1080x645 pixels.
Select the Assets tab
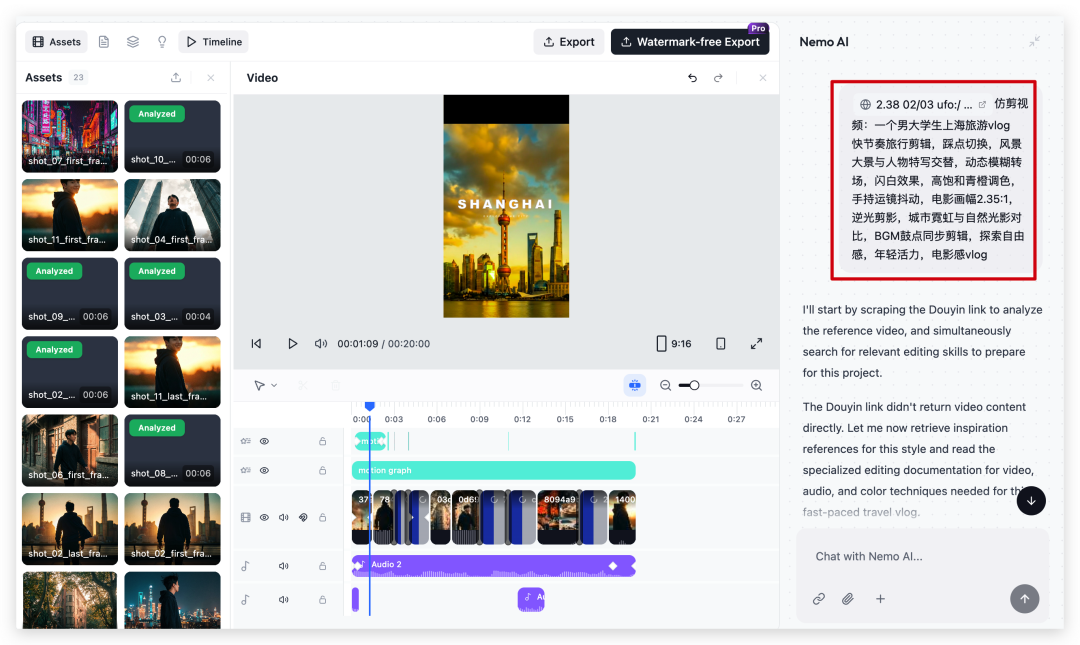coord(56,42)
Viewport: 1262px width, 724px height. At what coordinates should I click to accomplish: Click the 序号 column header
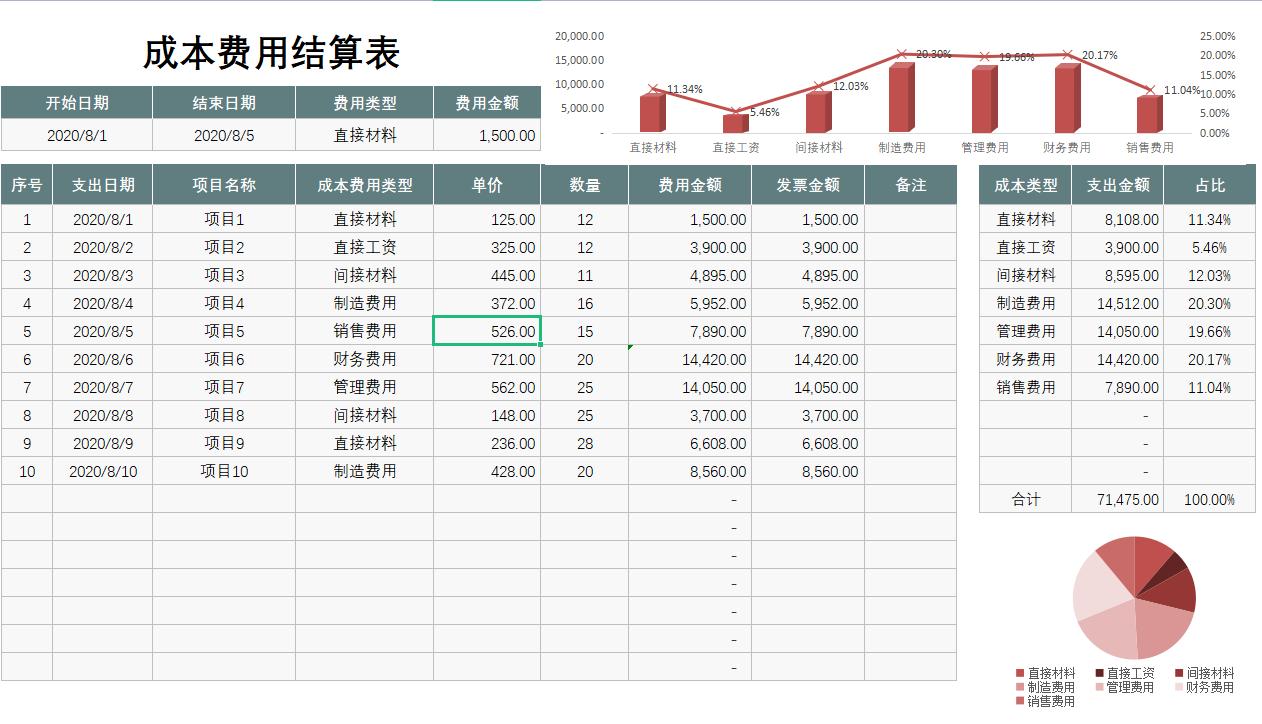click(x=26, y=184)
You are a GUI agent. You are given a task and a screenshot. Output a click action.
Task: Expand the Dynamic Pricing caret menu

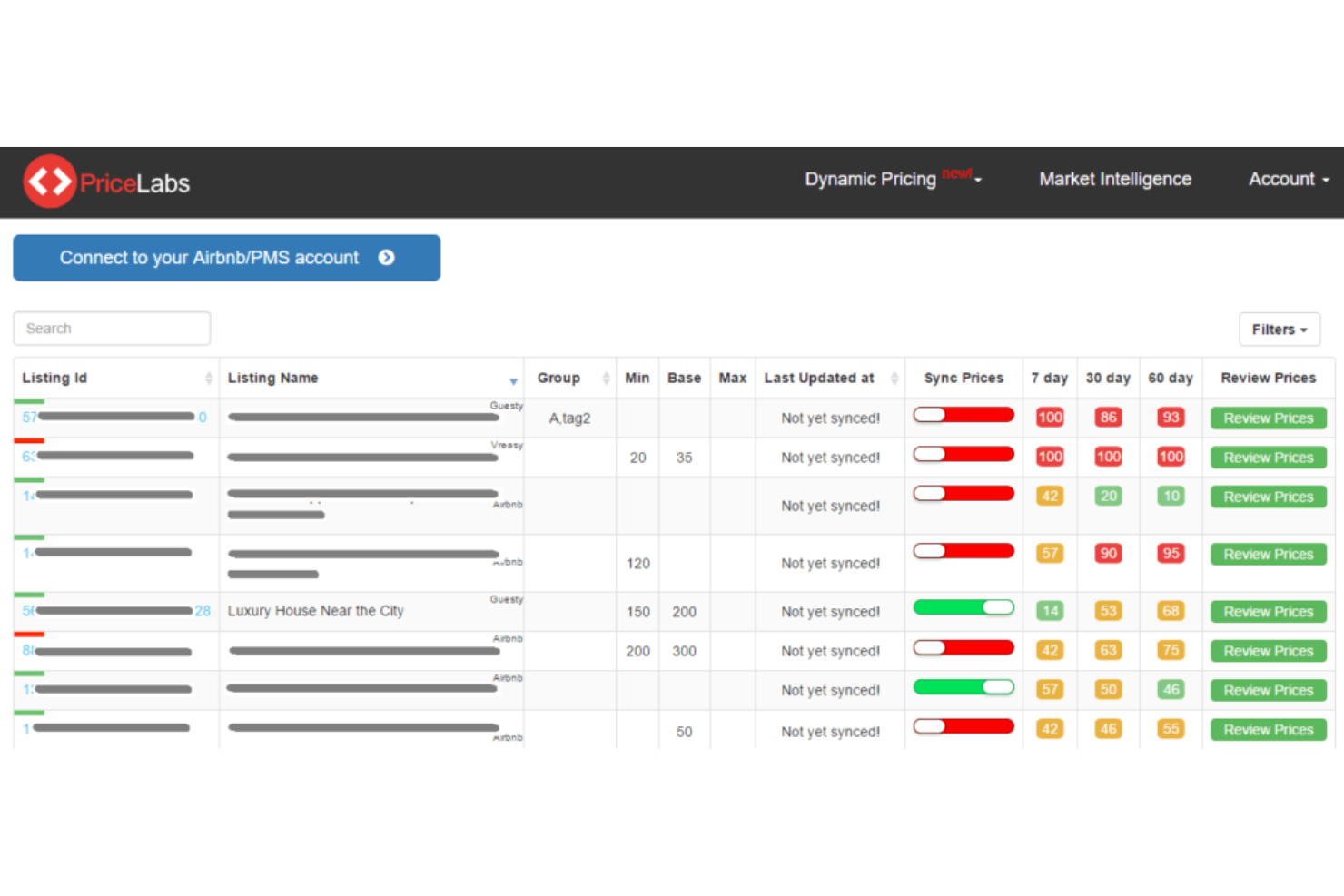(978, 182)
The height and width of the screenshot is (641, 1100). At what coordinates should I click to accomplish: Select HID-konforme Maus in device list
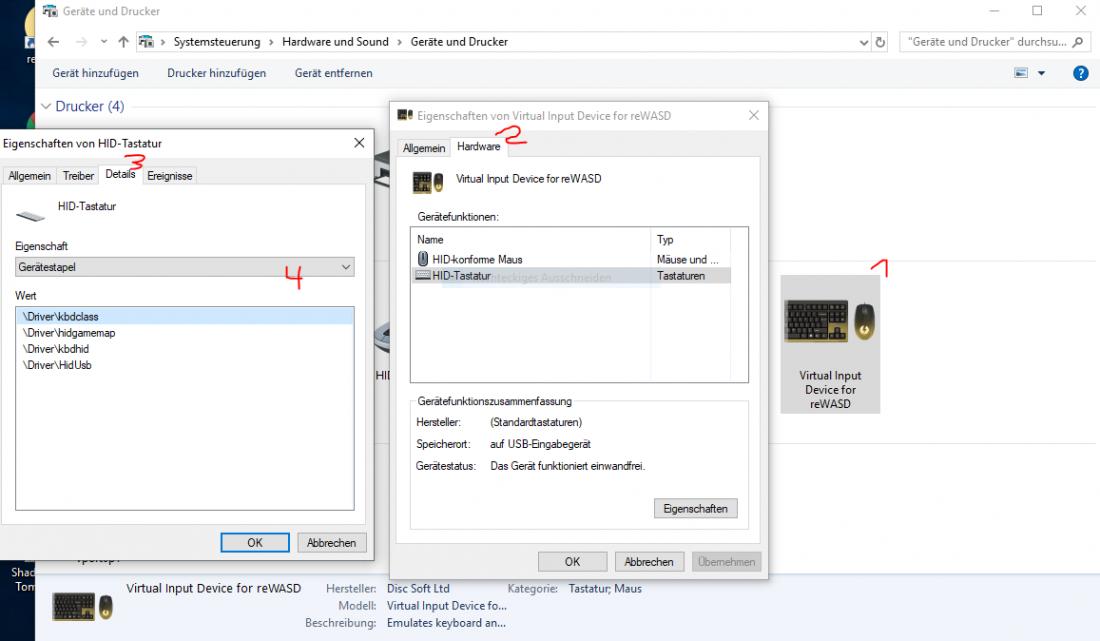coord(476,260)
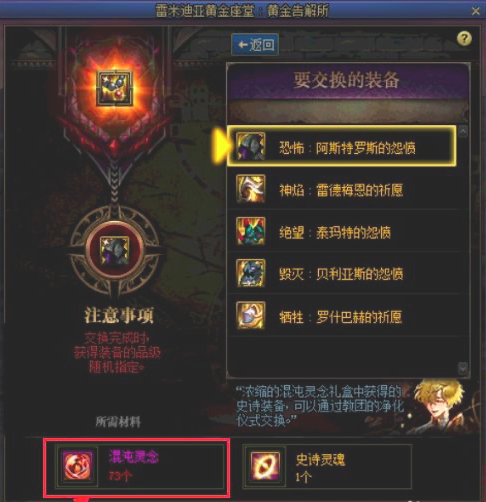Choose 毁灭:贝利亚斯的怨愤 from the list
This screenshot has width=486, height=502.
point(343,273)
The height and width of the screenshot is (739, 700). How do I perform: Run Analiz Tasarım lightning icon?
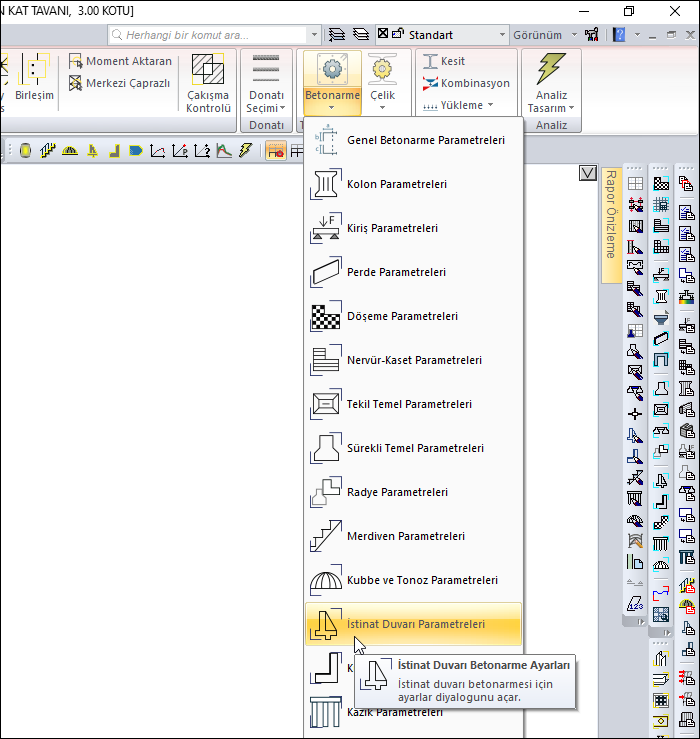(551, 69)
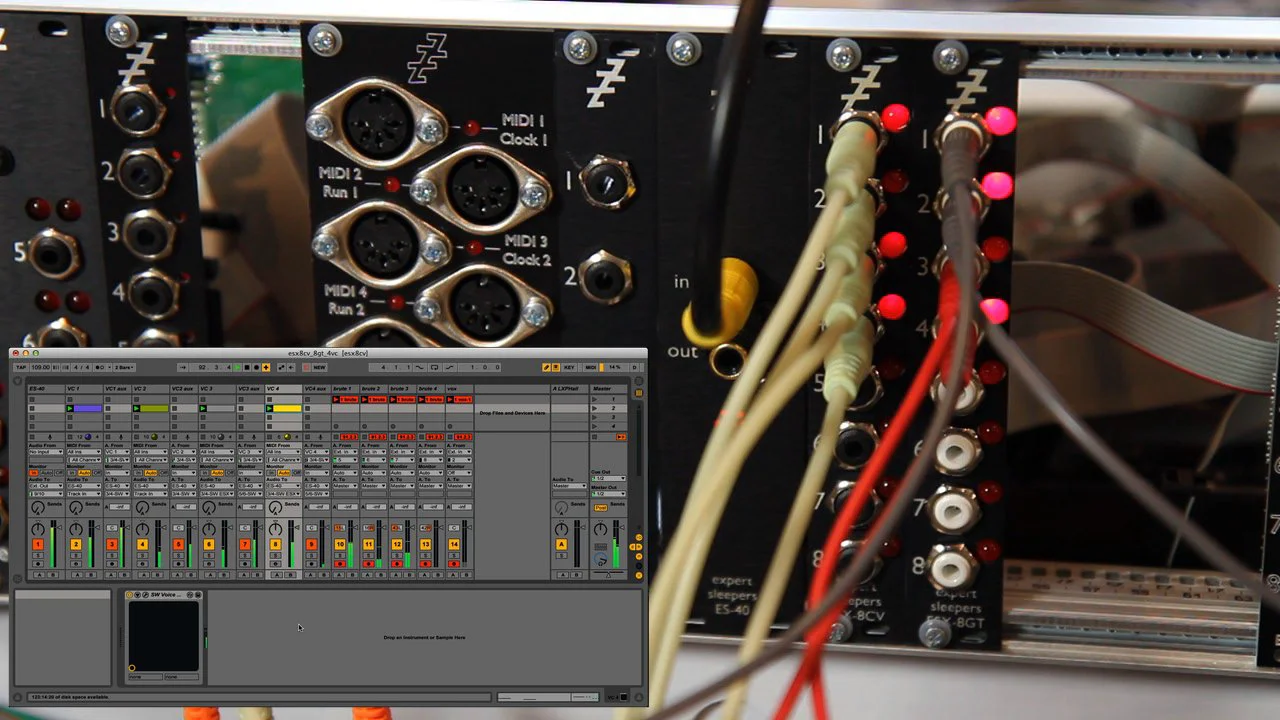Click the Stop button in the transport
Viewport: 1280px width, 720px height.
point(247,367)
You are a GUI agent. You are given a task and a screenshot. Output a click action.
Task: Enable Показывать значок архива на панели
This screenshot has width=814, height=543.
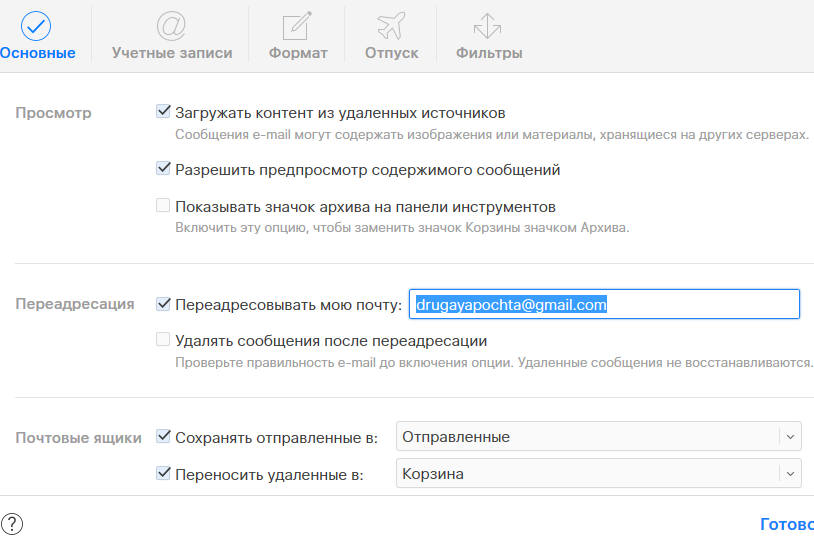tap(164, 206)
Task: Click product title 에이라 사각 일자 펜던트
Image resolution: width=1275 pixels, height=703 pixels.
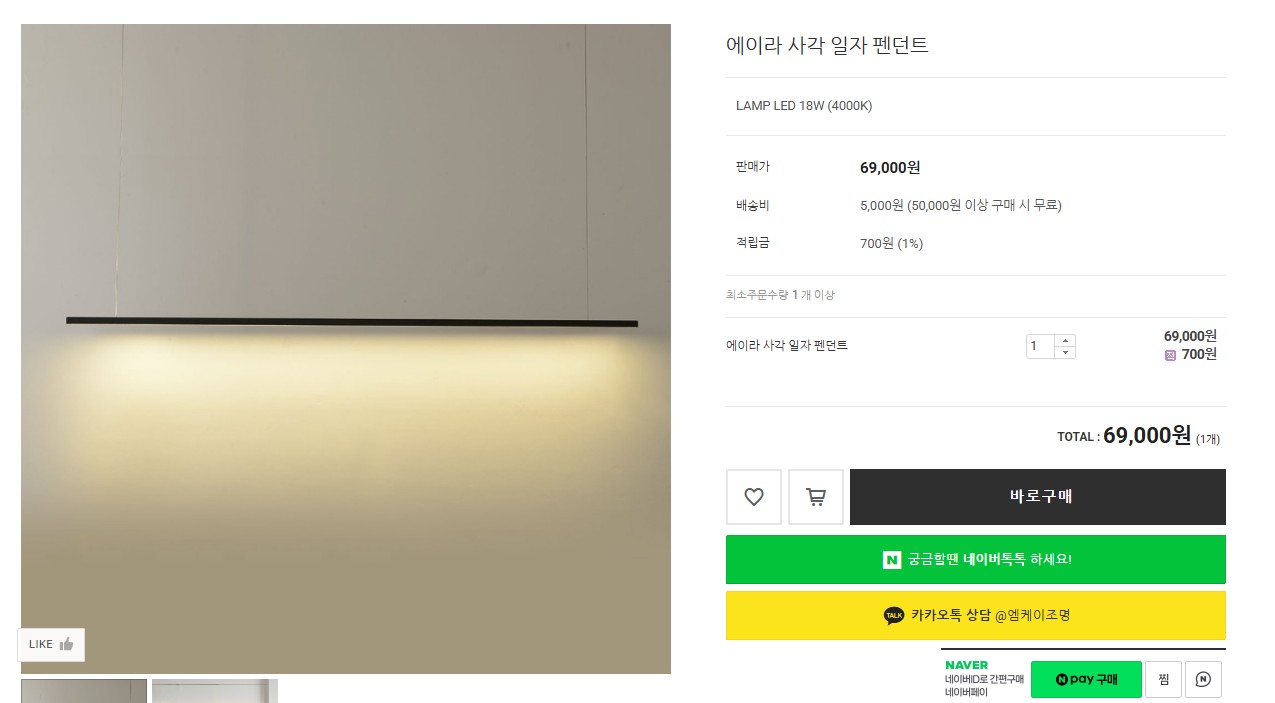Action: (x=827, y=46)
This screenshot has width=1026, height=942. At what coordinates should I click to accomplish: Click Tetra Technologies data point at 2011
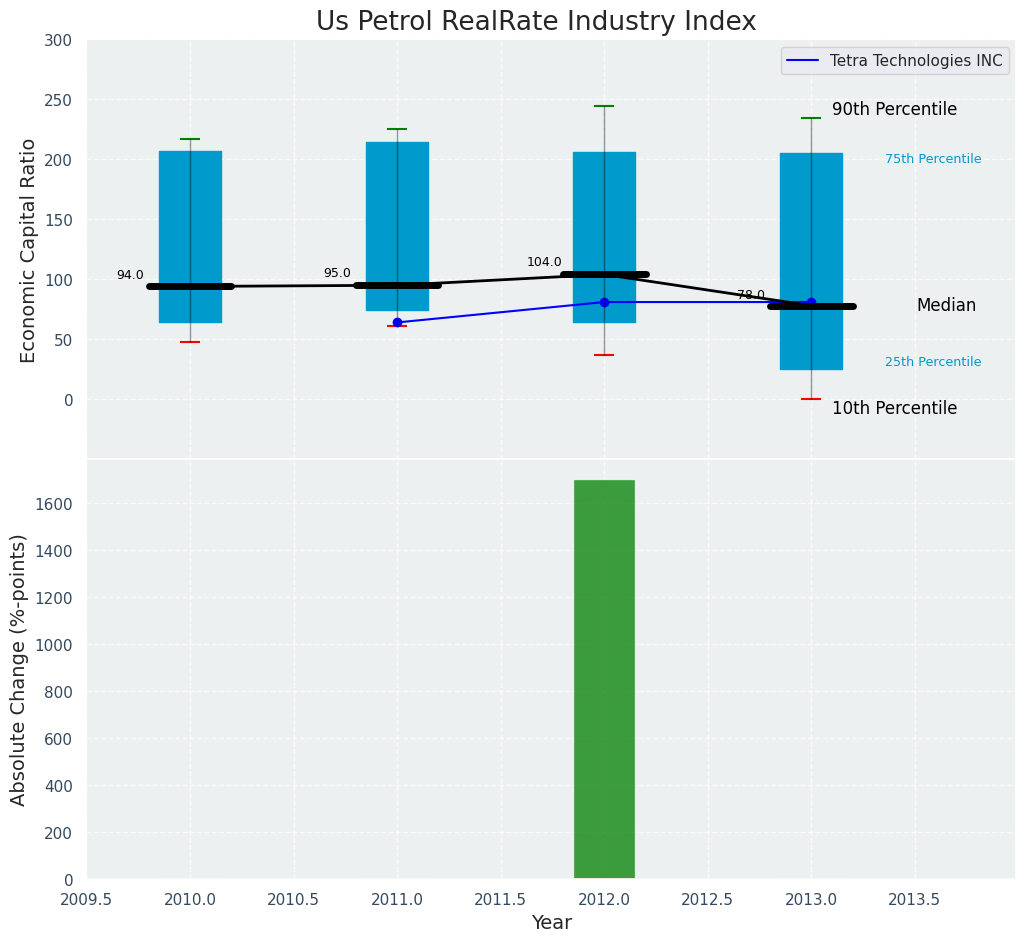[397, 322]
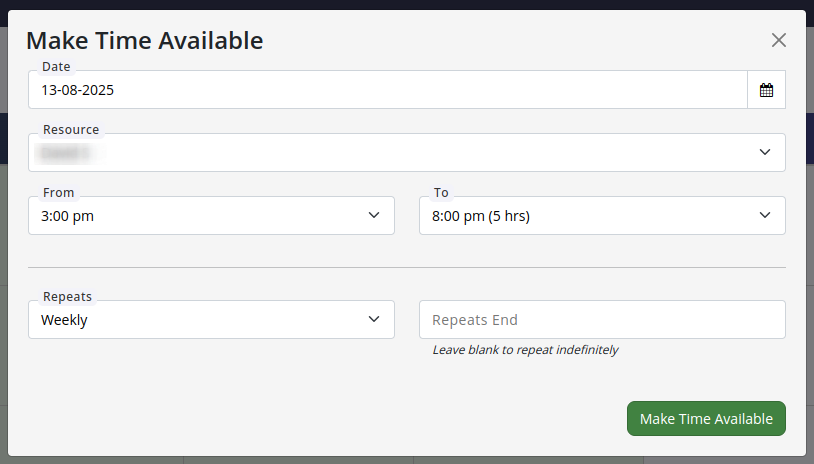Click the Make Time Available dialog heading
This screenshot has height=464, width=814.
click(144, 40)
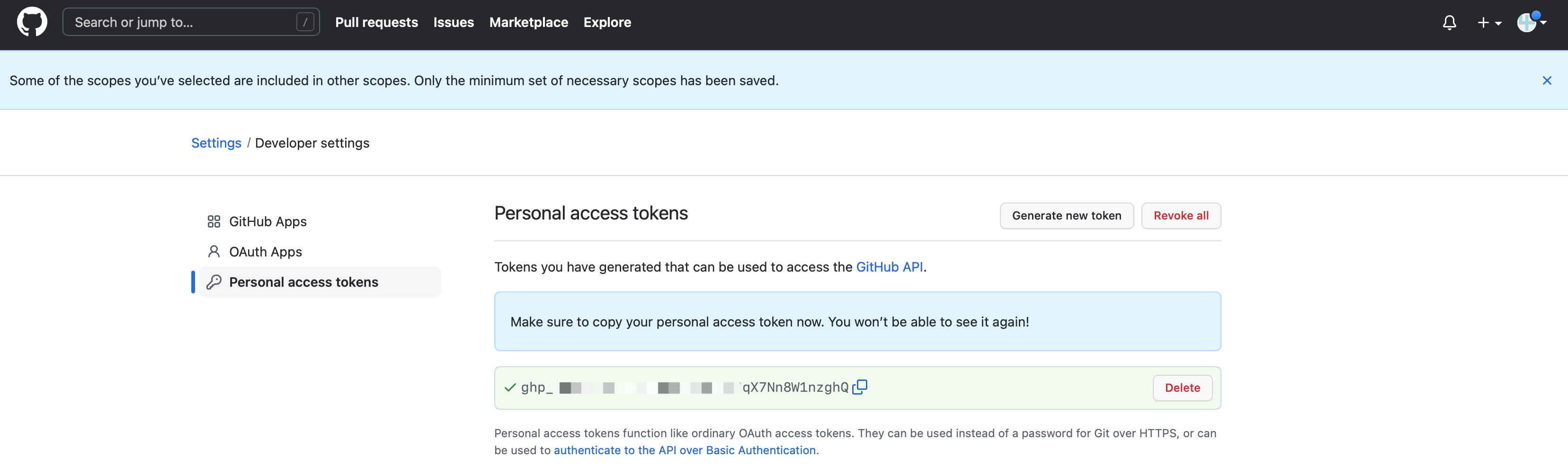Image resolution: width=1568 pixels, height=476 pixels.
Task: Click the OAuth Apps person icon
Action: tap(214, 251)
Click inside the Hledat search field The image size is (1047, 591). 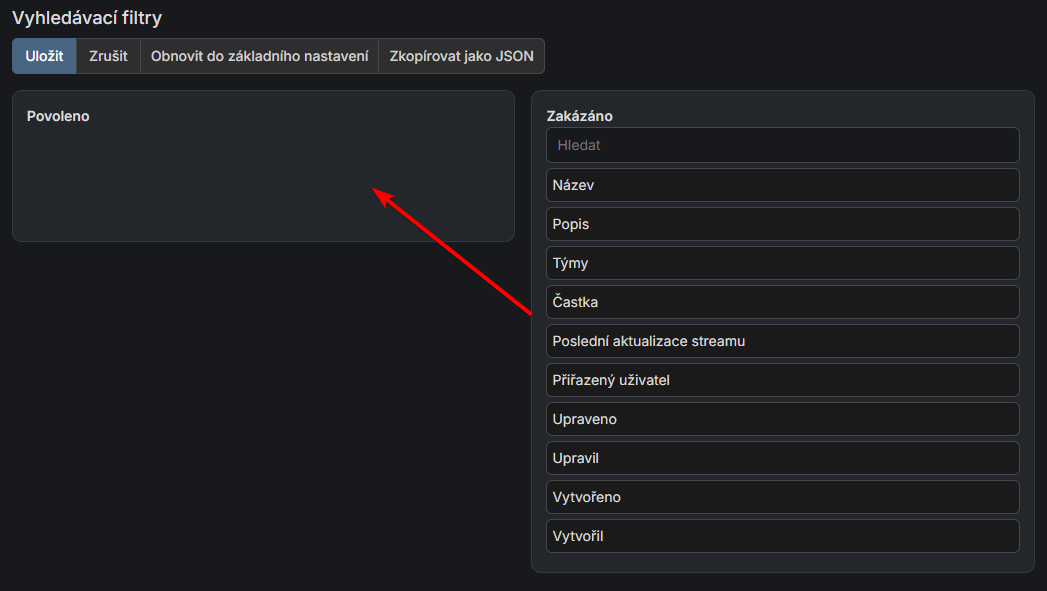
⁂
Return exactly the lines starting at the line with "Image resolution: width=1275" and ending at the last line of the listing, both ends included; pictures are to be left out.

Image resolution: width=1275 pixels, height=703 pixels.
Action: (x=827, y=46)
This screenshot has width=1026, height=942. At what coordinates should I click to accomplish: Click Tetra Technologies data point at 2011
[397, 322]
Click the Make Time Available dialog heading
This screenshot has height=464, width=814.
click(144, 40)
Image resolution: width=1568 pixels, height=476 pixels.
Task: Click the OAuth Apps person icon
Action: tap(214, 251)
Click inside the Hledat search field The image size is (1047, 591). 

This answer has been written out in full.